Amazon Chime SDKは、中央のAmazon Chimeメディアサービスへ向けてWebRTCで音声や映像を送信し、メディアサービスは各クライアントから送信されるデータをミーティングの参加者へ配信します。
ミーティング部屋の管理や、各ミーティングの参加者の管理といった管理系は、図の上部のAWS SDKからAmazon Chime APIを利用し、バックエンドで実装できるようになっています。
2つのSDKが登場し、それぞれの役割は下記となります。
PSTN(公衆電話網)機能
Amazon ChimeではAmazon Connectとは別に電話番号を取得することができます。
2022年3月現在は日本の電話番号にはまだ対応していません。
Chime上で取得した電話番号、音声通信とAWS Lambdaを連携することで、サーバレスなカスタムテレフォニーアプリケーションを構築することができます。
また、Amazon Chime SDKがAmazon Polly、Amazon Lexが統合されているため、会話形インターフェースを開発することができます。
既存のIP-PBXにLexやPollyを組み込むことができるようになったということですね。
また、電話番号経由でメディアサービスの会議に参加することもできます。
SIPトランク機能
Amazon Chime Voice Connectorというものがあり、こちらは従量制のSIPトランクのサービスになります。

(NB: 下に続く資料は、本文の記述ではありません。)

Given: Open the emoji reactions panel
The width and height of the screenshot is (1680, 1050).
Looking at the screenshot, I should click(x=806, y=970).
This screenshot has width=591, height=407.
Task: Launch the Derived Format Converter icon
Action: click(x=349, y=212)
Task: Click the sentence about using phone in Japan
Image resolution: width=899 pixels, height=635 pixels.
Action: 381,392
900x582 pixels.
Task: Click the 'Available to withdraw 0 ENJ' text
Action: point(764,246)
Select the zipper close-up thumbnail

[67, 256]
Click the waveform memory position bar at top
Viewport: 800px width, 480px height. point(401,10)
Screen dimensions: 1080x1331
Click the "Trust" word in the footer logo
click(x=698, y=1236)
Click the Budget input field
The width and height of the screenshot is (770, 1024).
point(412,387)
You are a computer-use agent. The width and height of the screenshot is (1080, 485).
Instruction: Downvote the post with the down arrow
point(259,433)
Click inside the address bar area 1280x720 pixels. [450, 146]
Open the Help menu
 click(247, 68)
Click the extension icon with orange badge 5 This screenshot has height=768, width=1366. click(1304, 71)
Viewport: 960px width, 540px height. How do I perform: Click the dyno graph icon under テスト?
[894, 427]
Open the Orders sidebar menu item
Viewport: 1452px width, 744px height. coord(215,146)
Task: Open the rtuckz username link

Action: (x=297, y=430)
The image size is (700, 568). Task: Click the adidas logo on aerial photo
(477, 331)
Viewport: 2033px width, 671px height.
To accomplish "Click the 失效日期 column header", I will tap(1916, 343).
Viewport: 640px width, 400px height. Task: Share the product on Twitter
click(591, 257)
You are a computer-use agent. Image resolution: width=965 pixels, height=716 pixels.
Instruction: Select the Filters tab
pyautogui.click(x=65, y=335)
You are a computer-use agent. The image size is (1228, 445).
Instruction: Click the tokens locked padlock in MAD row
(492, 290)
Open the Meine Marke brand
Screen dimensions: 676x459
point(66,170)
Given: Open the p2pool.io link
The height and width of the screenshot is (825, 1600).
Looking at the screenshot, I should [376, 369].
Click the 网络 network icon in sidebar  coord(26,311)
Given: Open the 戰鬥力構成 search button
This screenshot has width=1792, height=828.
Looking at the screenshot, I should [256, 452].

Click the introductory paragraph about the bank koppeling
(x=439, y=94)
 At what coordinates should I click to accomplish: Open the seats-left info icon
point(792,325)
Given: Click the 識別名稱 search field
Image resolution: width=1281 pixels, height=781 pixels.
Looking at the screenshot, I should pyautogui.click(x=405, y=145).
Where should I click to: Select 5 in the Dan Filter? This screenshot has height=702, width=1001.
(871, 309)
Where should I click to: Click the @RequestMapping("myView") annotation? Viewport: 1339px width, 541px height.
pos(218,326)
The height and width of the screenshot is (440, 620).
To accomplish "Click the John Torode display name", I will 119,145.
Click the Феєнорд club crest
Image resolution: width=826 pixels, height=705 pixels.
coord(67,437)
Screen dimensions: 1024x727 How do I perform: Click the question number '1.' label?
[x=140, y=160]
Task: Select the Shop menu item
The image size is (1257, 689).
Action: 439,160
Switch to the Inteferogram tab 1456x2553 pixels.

Cloud Watchで通話のヘルスチェックをすることができたり、オンプレミスのPBXとの間のネットワークをDirect Connectでつなぐことができる点、リージョン間冗長化に対応している点が注目のポイントだと思います。
メッセージ機能
チャット部屋機能をアプリケーションに組み込むことができます。
ここでは代表的な機能だけをリスト形式で紹介します。
- 1チャンネルあたり最大10万人のユーザーが参加可能
- メッセージ履歴を指定した期間公開可能
- 添付ファイルが利用可能。アップロードされたファイルはS3等に保存可能
- 1日~15年の範囲でメッセージ保存ポリシーと自動削除が可能
- アプリを開いていないときもAmazon Pinpointを通じてプッシュ通知を送ることが可能
おわりに
Amazon Chime SDKには多くの機能があり、リアルタイムコミュニケーションをアプリケーションに組み込む際に利用できるものということがわかりました。
Amazon Chime SDKのPSTN Audio機能についてはまだ情報が少なく、どういったことができるのかがまだ良くわかっていないため、今後掘り下げていきたいと思います。
今後はAmazon Connectに限らず、コミュニケーションに関連する様々な機能やサービスについても発信していきます!